- Task requirements
Filter the entries down to the lines containing "will", and copy those lines.
Data supplied below:
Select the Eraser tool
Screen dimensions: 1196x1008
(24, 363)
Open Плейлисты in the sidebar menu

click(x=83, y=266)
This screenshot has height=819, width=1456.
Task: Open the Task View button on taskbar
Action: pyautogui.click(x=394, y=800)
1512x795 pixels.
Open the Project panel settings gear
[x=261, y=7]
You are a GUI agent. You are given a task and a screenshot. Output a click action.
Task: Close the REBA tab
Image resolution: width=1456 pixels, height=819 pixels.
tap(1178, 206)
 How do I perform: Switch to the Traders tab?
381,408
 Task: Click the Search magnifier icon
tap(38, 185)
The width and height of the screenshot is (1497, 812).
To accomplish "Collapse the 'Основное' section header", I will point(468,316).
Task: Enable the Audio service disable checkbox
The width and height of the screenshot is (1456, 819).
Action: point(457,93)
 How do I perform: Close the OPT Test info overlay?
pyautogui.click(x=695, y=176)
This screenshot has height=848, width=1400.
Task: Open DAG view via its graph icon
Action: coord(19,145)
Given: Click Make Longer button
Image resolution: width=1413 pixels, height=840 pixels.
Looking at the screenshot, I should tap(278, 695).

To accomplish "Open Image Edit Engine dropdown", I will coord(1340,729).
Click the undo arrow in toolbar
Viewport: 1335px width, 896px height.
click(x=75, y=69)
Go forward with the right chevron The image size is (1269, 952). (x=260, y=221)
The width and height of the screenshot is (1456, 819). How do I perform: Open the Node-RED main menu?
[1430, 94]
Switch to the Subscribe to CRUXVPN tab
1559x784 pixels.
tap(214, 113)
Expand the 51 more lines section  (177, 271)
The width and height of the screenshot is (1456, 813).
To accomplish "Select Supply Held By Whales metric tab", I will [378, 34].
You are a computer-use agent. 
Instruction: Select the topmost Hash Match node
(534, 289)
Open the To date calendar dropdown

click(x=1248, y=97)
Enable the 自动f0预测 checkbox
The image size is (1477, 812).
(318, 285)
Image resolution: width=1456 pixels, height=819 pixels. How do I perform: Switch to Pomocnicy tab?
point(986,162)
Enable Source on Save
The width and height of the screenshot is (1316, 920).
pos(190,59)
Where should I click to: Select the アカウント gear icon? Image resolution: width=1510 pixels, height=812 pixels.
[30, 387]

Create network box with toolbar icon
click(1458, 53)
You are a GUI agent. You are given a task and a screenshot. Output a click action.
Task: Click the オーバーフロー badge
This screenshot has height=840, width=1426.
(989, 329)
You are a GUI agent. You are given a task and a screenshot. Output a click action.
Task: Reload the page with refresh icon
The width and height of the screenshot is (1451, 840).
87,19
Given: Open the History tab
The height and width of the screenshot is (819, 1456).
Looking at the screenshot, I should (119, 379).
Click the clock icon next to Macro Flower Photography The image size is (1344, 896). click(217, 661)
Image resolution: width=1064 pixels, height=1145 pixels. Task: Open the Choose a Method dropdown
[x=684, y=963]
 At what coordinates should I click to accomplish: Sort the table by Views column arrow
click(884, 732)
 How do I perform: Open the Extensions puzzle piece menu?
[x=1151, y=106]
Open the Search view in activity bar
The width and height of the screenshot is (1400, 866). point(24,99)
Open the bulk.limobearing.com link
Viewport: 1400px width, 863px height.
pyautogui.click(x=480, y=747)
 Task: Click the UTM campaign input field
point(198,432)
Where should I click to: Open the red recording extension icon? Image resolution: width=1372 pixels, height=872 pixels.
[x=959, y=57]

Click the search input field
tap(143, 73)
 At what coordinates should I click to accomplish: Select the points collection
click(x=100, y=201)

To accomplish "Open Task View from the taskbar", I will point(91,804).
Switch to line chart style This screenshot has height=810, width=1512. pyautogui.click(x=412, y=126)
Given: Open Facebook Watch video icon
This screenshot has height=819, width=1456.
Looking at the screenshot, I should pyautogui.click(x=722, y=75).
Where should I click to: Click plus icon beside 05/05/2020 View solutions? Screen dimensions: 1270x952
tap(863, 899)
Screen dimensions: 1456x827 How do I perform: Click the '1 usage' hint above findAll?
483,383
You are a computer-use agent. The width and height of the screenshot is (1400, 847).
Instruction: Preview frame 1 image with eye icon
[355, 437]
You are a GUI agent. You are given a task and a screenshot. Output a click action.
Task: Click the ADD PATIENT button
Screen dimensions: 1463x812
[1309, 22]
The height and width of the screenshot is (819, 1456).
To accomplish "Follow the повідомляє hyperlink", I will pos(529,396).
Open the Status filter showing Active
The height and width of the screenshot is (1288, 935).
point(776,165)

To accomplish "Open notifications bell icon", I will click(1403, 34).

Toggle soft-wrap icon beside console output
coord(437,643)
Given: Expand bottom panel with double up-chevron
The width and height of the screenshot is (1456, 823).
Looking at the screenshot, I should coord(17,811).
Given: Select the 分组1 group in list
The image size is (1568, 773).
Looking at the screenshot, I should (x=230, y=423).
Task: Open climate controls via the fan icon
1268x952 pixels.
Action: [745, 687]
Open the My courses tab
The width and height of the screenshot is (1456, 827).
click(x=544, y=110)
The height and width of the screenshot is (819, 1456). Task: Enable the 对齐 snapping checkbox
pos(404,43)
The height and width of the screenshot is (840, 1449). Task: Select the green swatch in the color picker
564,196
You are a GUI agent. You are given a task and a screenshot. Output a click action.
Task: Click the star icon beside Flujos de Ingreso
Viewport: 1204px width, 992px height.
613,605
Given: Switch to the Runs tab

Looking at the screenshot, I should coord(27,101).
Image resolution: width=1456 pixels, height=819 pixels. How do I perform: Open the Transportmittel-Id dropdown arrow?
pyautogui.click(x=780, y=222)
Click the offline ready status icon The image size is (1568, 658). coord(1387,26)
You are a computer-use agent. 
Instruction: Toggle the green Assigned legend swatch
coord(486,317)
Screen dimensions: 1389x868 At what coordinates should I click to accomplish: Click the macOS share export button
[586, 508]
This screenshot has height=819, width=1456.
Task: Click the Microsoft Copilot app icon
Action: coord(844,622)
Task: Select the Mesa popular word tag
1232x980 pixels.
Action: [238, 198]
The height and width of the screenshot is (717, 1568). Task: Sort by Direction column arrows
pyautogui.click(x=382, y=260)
End of Data supplied.
- Answer to this task
To accomplish "Collapse the 'Основное' section header", I will point(468,316).
To accomplish "Open Image Edit Engine dropdown", I will coord(1340,729).
To accomplish "Select Supply Held By Whales metric tab", I will [378, 34].
To accomplish "Open Task View from the taskbar", I will point(91,804).
To accomplish "Follow the повідомляє hyperlink", I will pos(529,396).
To accomplish "Open notifications bell icon", I will click(1403, 34).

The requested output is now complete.